Printed electronics: The confluence of printing and semiconductors
In recent years, there has been significant interest in the applications of printed electronics in the realization of fully printed RFID tags and embedded sensors. Printing of active circuitry is expected to enable a dramatic reduction in the overall cost of these systems, allowing for integration of electronic barcodes and product quality detection systems into consumer goods. Printing techniques that have been considered range from high-speed commercial gravure printing through ultra-scaled inkjet printing. While many of the printing techniques under consideration have evolved from techniques already widely deployed in graphic arts applications, the requirements for printed electronics are in many ways dramatically different from those that exist for conventional graphic arts.
In this talk, I will review the challenges for realizing printed electronics. Specifically, I will discuss the challenges associated with utilizing printing to realize printed semiconductor-based circuits, including analyses of layer-to-layer registration, line-edge roughness, thickness control, surface energy control, and general pattern fidelity issues. Additionally, I will overview the state of the art in printed electronic materials. I will review our work on developing materials, processes, devices, and circuit architectures for all-printed RFID and tags and, based on these results, will evaluate the likely system constraints that will define such fully printed systems. We have already realized a full range of printable transistors, diodes, passive components, and memories suitable for use in RFID applications. Performance of these components is rapidly approaching the requisite levels for realization of simple RF Barcodes. Based on robust models we have developed for our devices, I will review the circuit implications of the same and will review the likely topology and performance limits associated with fully printed RFID. Furthermore, I will review or work on developing a range of chemical and biosensors for use in low-cost product quality monitoring and biosensing applications.
Dr. Vivek Subramanian co-founded Matrix Semiconductor, Inc., in 1998. Since 1998, he has been at the University of California, Berkeley, where he is currently an Associate Professor in the Department of Electrical Engineering and Computer Sciences. His research interests include advanced CMOS devices and technology and polysilicon thin-film transistor technology for displays and vertical integration applications. His current research focuses on organic electronics for display, low-cost logic, and sensing applications. He has authored or co-authored more than 40 research publications and patents.

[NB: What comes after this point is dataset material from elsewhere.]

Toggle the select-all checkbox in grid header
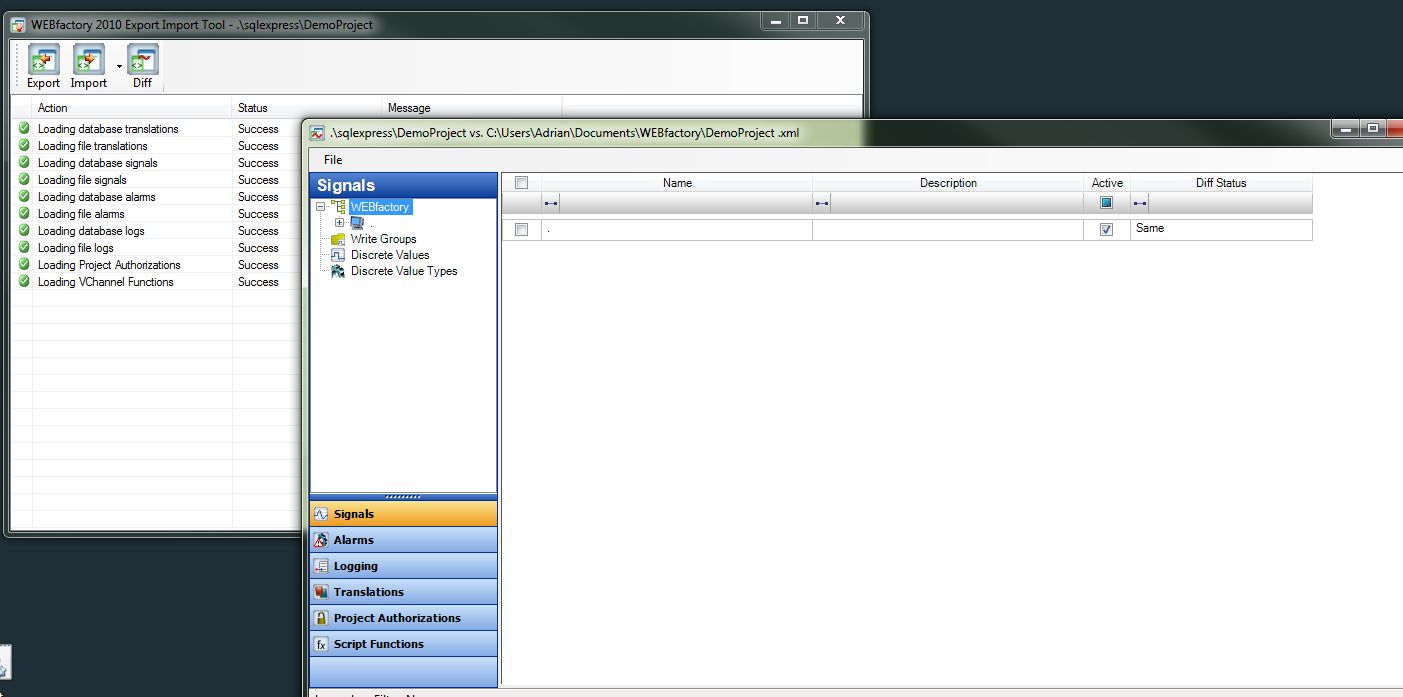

Dr. Subramanian is a member of the Institute of Electrical and Electronic Engineers (IEEE) and has served on the technical committee for the Device Research Conference and the International Electron Device Meeting. In 2002, he was nominated to Technology Review's list of top 100 young innovators (the TR100), and his work at Matrix Semiconductor was nominated to the Scientific American SA50 list for visionary technology. In 2003, he was nominated to the National Academy of Engineering's "Frontiers of Engineering," and was awarded a National Science Foundation Young Investigator Award (CAREER).